I admit, that it is just particular not very successful project, but I made following conclusion: Before refusing to use ORM think twice, do you really need such flexibility and control over database? I think in most cases it isn't worth wasted time and money.
As others explain, there is a fundamental difficulty with ORM's that make it such that no existing solution does a very good job of doing the right thing, most of the time. This Blog Post: The Vietnam Of Computer Science echoes some of my feelings about it.
The executive summary is something along the lines of the assumptions and optimizations that are incompatible between object and relational models. although early returns are good, as the project progresses, the abstractions of the ORM fall short, and the extra overhead of working around it tends to cancel out the successes.
I have used Bold for Delphi four years now.
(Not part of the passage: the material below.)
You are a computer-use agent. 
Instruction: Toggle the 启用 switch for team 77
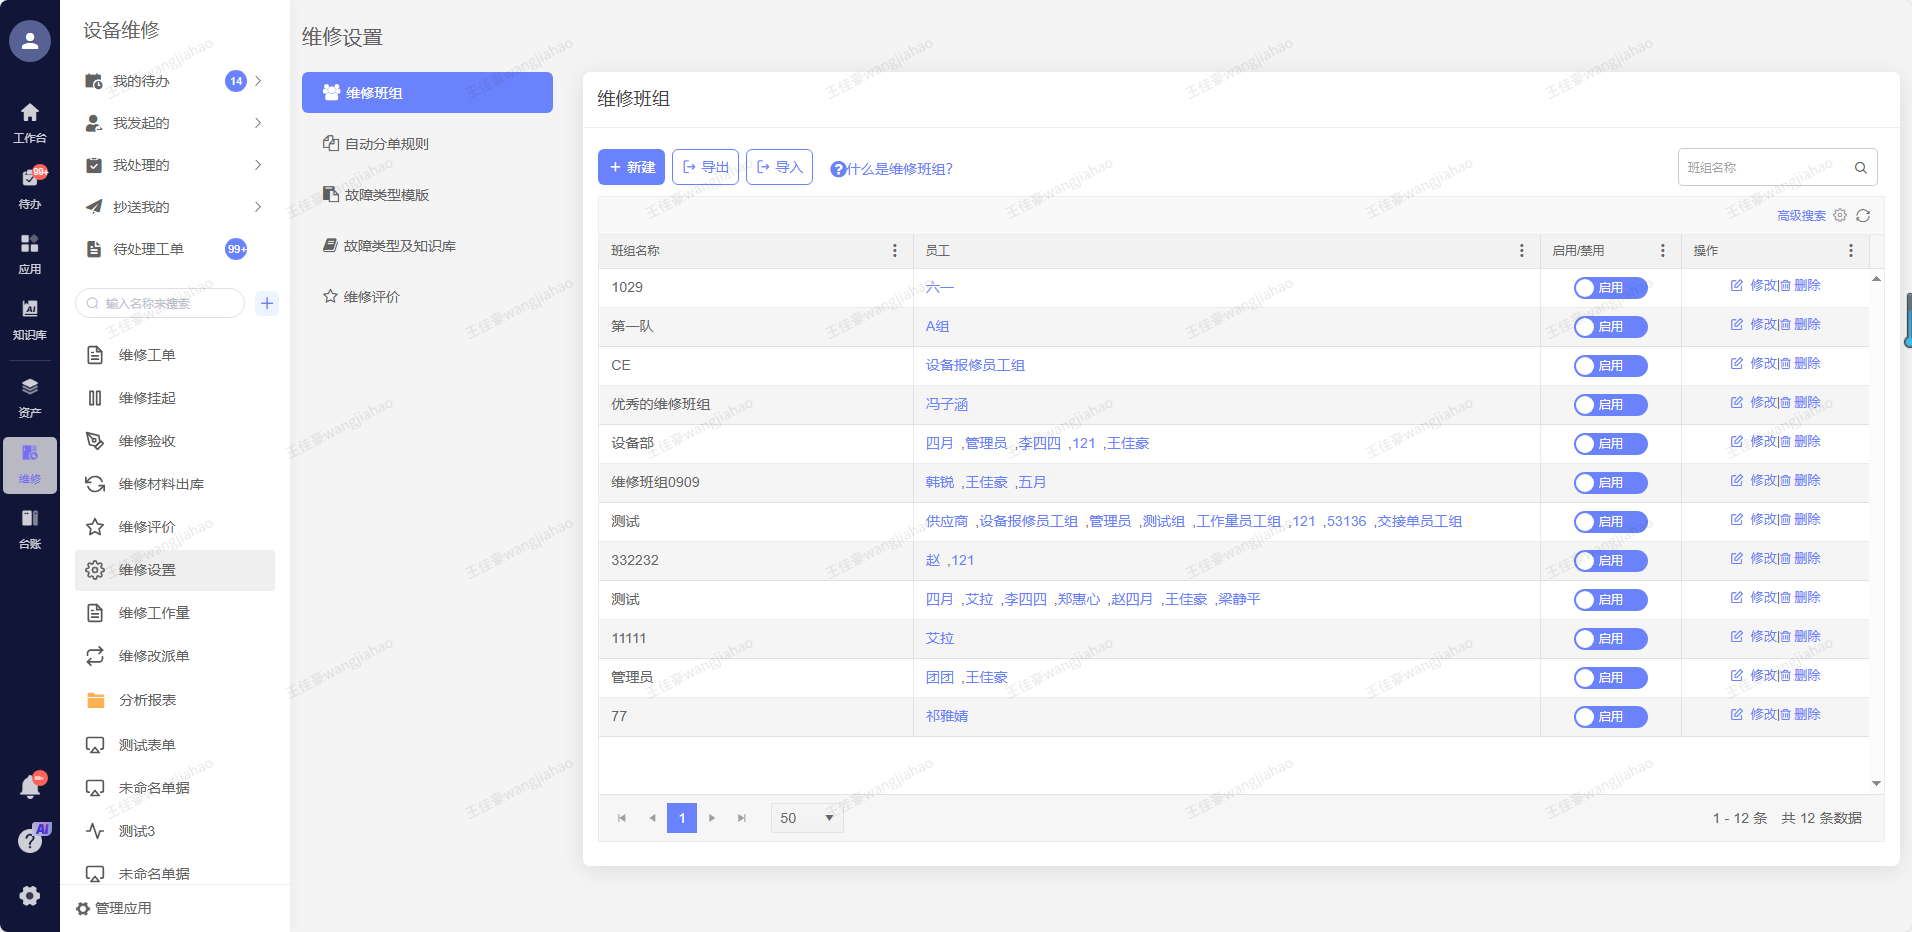pos(1610,717)
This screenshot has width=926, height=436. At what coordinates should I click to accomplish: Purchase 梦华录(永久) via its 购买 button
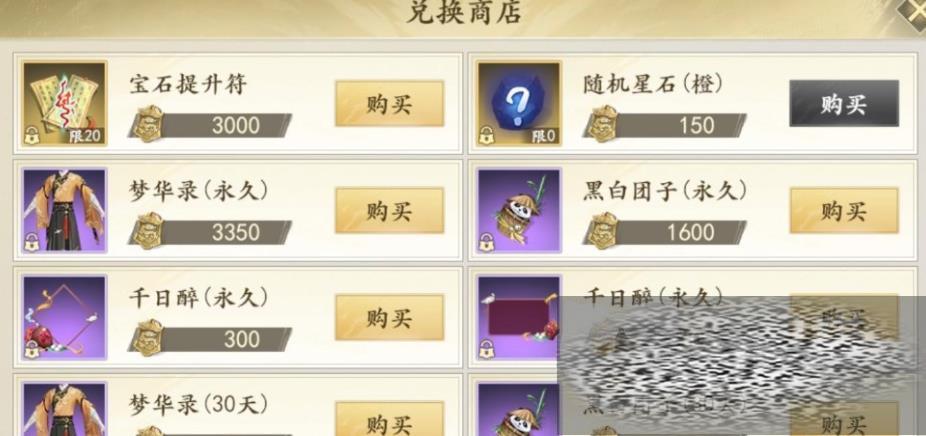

It is great but it is not available anymore for sale and it lacks some features like databinding. ECO the successor has all that.
No I'm not selling ECO-licenses or something but I just think it is a pity that so few people realize what MDD (Model Driven Development) can do. Ability to solve more complex problems in less time and fewer bugs. This is very hard to measure but I have heard something like 5-10 more efficient development. And as I work with it every day I know this is true.
Maybe some traditional developer that is centered around data and SQL say:
"But what about performance?"
"I may loose control of what SQL is run!"
Well...
If you want to load 10000 instances of a table as fast as possible it may be better to use stored procedures, but most application don't do this. Both Bold and ECO use simple SQL queries to load data. Performance is highly dependent of the number of queries to the database to load a certain amount of data. Developer can help by saying this data belong to each other. Load them as effiecent as possible.
The actual queries that is executed can of course be logged to catch any performance problems. And if you really want to use your hyper optimized SQL query this is no problem as long as it don't update the database.
There is many ORM system to choose from, specially if you use dot.net. But honestly it is very very hard to do a good ORM framework. It should be concentrated around the model. If the model change, it should be an easy task to change database and the code dependent of the model. This make it easy to maintain. The cost for making small but many changes is very low. Many developers do the mistake to center around the database and adapt everthing around that. In my opinion this is not the best way to work.
More should try ECO. It is free to use an unlimited time as long the model is no more than 12 classes. You can do a lot with 12 classes!
I suggest you to use Code Smith Tool for creating Nettiers, that is a good option for developer.